- Passage given

# New Schecter Riot 8 string.



## Duke318 (Dec 21, 2010)

Special Edition Riot-8

Aside from the scale length, yum yum.


----------



## Tree (Dec 21, 2010)

That finish and bridge


----------



## synrgy (Dec 21, 2010)

And a steal at $0!!  

I'm not crazy about yet another black entry into the production ERG world, but I definitely dig the shape and the specs.


----------



## Razzy (Dec 21, 2010)

That's very nice looking.


----------



## Customisbetter (Dec 21, 2010)

cool shape.


----------



## ralphy1976 (Dec 21, 2010)

dumb question, but is it a special ed because it is a 8 string and usually this is only a 6 string? not too versed when it comes to Schecter.

i like the body shape. the rest seems to be common to most 8 strings, not too much imagination here.


----------



## Tree (Dec 21, 2010)

ralphy1976 said:


> dumb question, but is it a special ed because it is a 8 string and usually this is only a 6 string? not too versed when it comes to Schecter.
> 
> i like the body shape. the rest seems to be common to most 8 strings, not too much imagination here.

- The problem
Rewrite the Schecter thread, beginning at the words "I'm not crazy" and stopping after "very nice looking.", with "white" put in place of "black".

- Listing
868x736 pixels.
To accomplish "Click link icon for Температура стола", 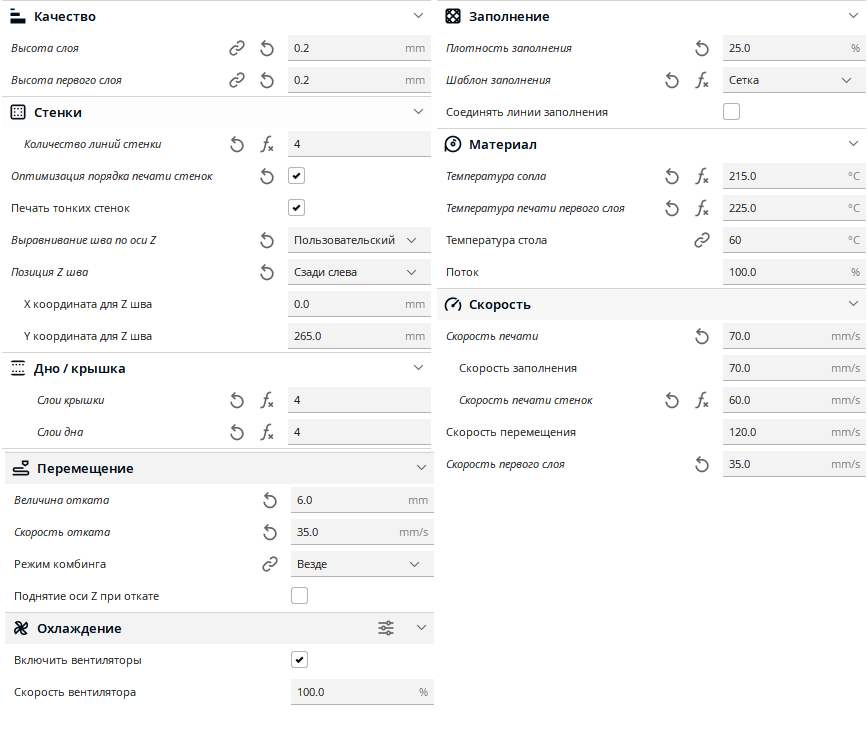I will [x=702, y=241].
* * *
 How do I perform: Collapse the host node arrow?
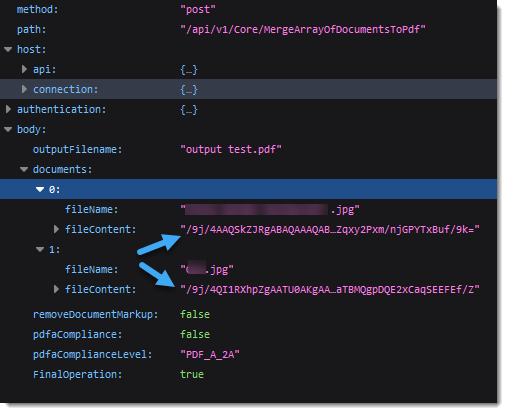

- Task solution
I'm not crazy about yet another white entry into the production ERG world, but I definitely dig the shape and the specs.


----------



## Razzy (Dec 21, 2010)

That's very nice looking.